The basic ideas of deep learning have been around for decades but why the sudden growth on its popularity?
- Increase of data availability and collected through all means and available devices
- Performance plateaus in old algorithms
- NN increases performances with data
- GPU and computational power availability (either local and cloud sources)
- Algorithms changes. Activation functions (Sigmoid vs ReLU), Optimizers (SGD vs Adam)
- Machine Learning a iterative cycle. Idea -> Code -> Experiment. As the training got much faster the cycle could be iterated much faster.
Quiz
- Question 1: What does the analogy “AI is the new electricity” refer to? (1 point)
- Through the “smart grid”, AI is delivering a new wave of electricity.
- AI is powering personal devices in our homes and offices, similar to electricity.
- Similar to electricity starting about 100 years ago, AI is transforming multiple industries.
- AI runs on computers and is thus powered by electricity, but it is letting computers do things not possible before.
- Question 2: Which of these are reasons for Deep Learning recently taking off? (Check the three options that apply.)
- Neural Networks are a brand new field.
- We have access to a lot more data.
- We have access to a lot more computational power.
- Deep learning has resulted in significant improvements in important applications such as online advertising, speech recognition, and image recognition.
- Question 3: Recall this diagram of iterating over different ML ideas.
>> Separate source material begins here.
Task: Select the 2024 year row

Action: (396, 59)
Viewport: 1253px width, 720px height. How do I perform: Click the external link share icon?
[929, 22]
Which of the statements below are true? (Check all that apply.) IDEA->CODE->EXPERIMENT
- Being able to try out ideas quickly allows deep learning engineers to iterate more quickly.
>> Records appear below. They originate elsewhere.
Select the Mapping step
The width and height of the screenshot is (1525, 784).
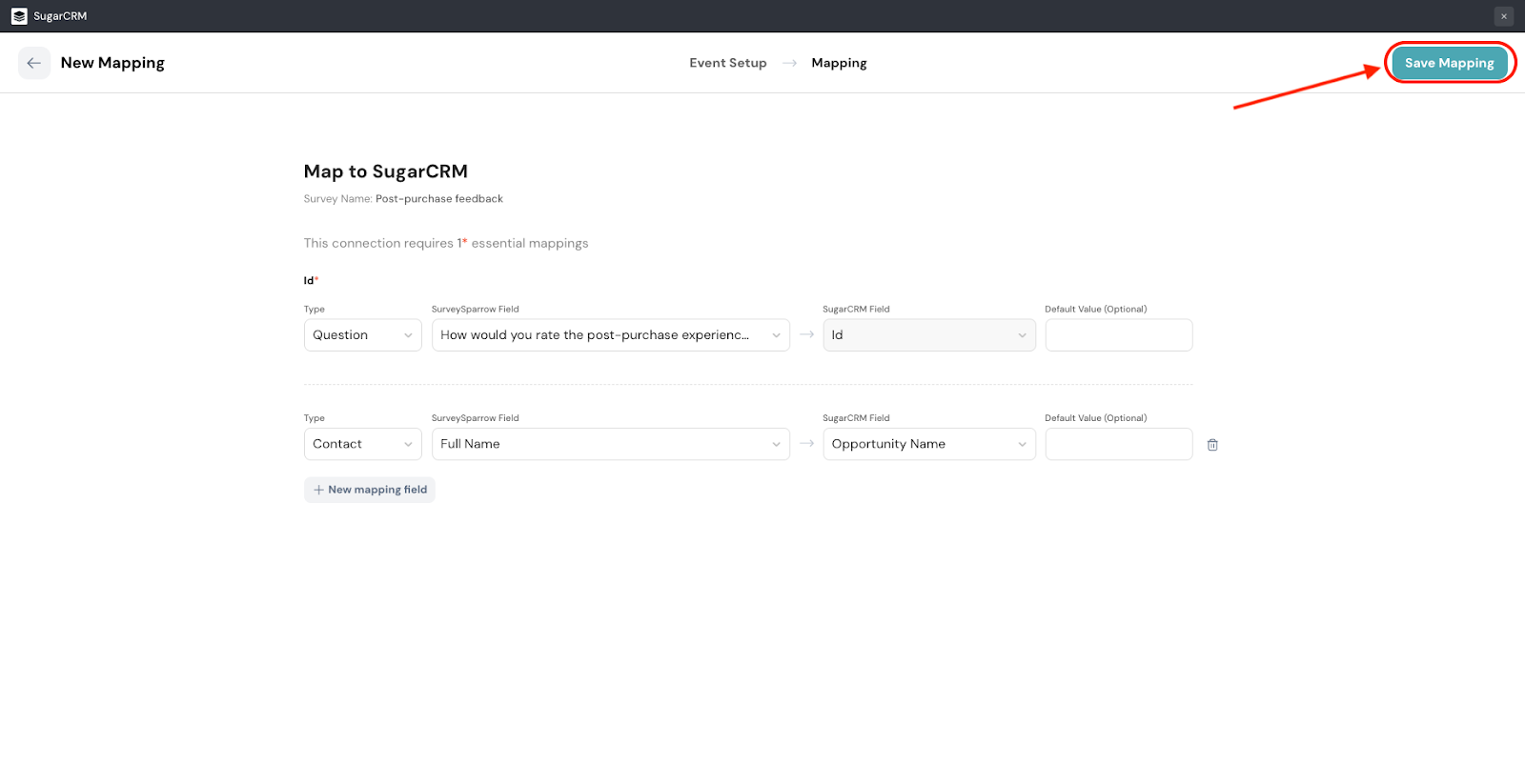839,63
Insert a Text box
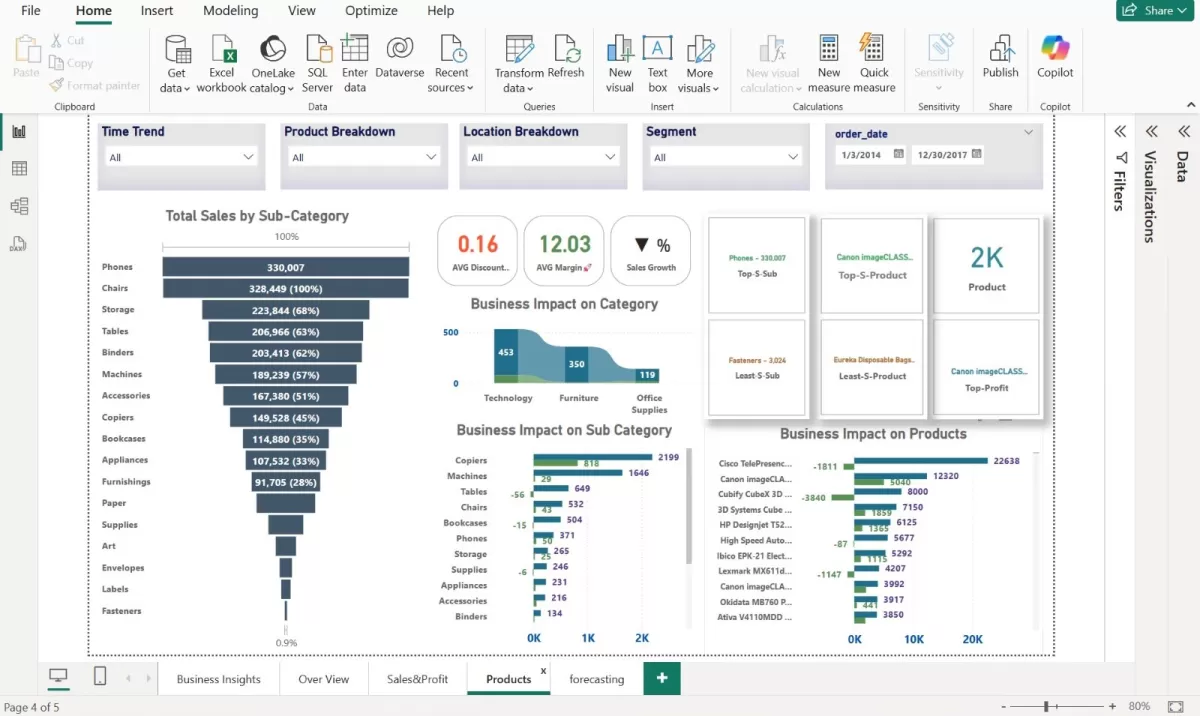This screenshot has height=716, width=1200. point(659,60)
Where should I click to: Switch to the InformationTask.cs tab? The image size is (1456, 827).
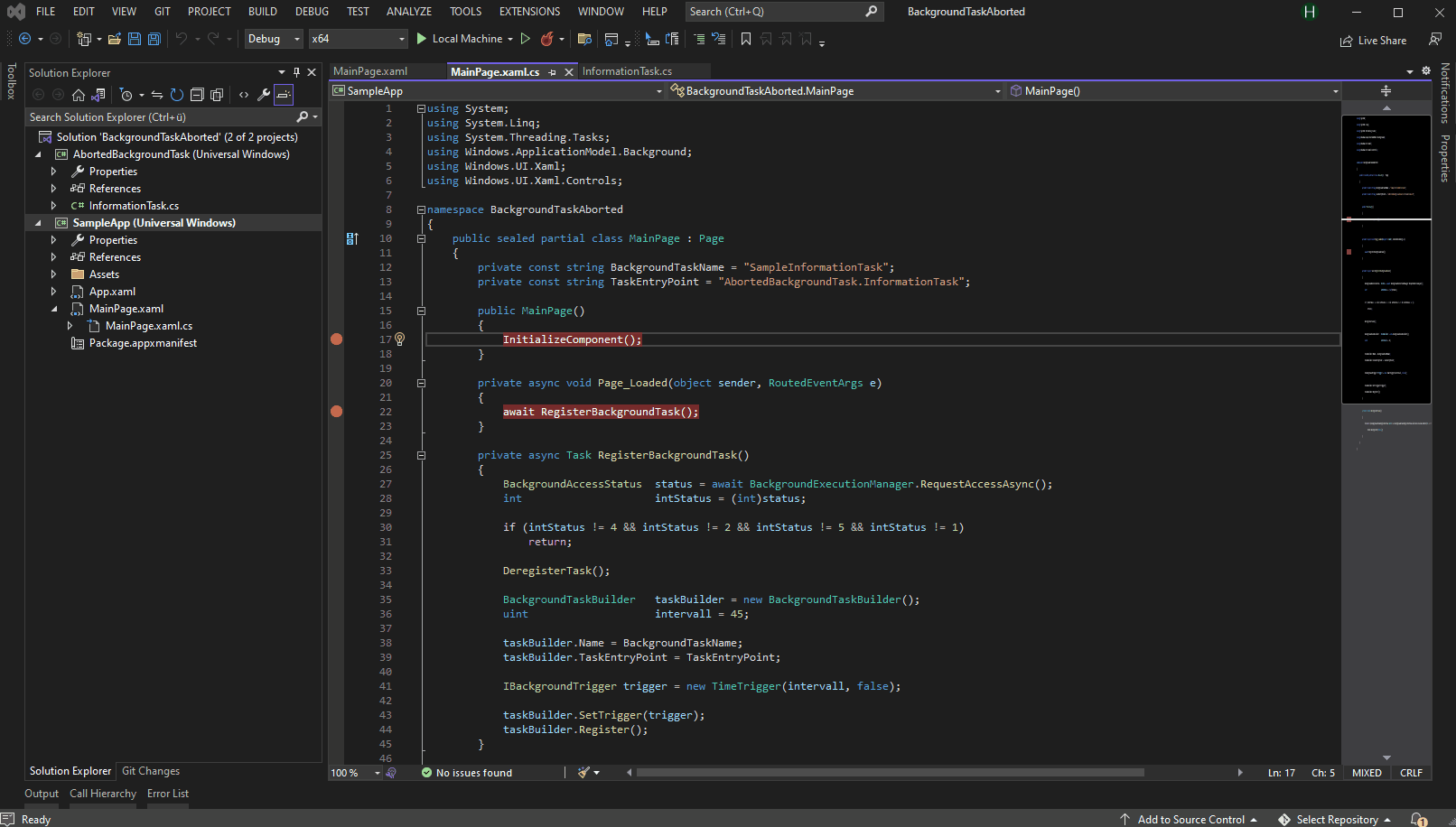[x=627, y=71]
- Faster computation can help speed up how long a team takes to iterate to a good idea.
- It is faster to train on a big dataset than a small dataset.
- Recent progress in deep learning algorithms has allowed us to train good models faster (even without changing the CPU/GPU hardware).
- Question 4: When an experienced deep learning engineer works on a new problem, they can usually use insight from previous problems to train a good model on the first try, without needing to iterate multiple times through different models. True/False?
- True
- False
- Question 5: Which one of these plots represents a ReLU activation function?
- Figure 1 (Sigmoid)
- Figure 2 (Sigmoid + y)
- Figure 3 (ReLU)
- Figure 4 (Leaked ReLU)
- Question 6: Images for cat recognition is an example of “structured” data, because it is represented as a structured array in a computer. True/False?
- True
- False
- Question 7: A demographic dataset with statistics on different cities’ population, GDP per capita, economic growth is an example of “unstructured” data because it contains data coming from different sources. True/False?
- True
- False
- Question 8: Why is an RNN (Recurrent Neural Network) used for machine translation, say translating English to French? (Check all that apply.)
- It can be trained as a supervised learning problem.
- It is strictly more powerful than a Convolutional Neural Network (CNN).
- It is applicable when the input/output is a sequence (e.g., a sequence of words).
- RNNs represent the recurrent process of Idea->Code->Experiment->Idea->….
- Question 9: In this diagram which we hand-drew in lecture, what do the horizontal axis (x-axis) and vertical axis (y-axis) represent?
- x-axis is the amount of data and y-axis is the size of the model you train.
- x-axis is the input to the algorithm and y-axis is outputs.
- x-axis is the performance of the algorithm and y-axis (vertical axis) is the amount of data.
- x-axis is the amount of data and y-axis (vertical axis) is the performance of the algorithm.
- Question 10: Assuming the trends described in the previous question’s figure are accurate (and hoping you got the axis labels right), which of the following are true? (Check all that apply.)
- Increasing the size of a neural network generally does not hurt an algorithm’s performance, and it may help significantly.
- Decreasing the size of a neural network generally does not hurt an algorithm’s performance, and it may help significantly.
- Increasing the training set size generally does not hurt an algorithm’s performance, and it may help significantly.
- Decreasing the training set size generally does not hurt an algorithm’s performance, and it may help significantly.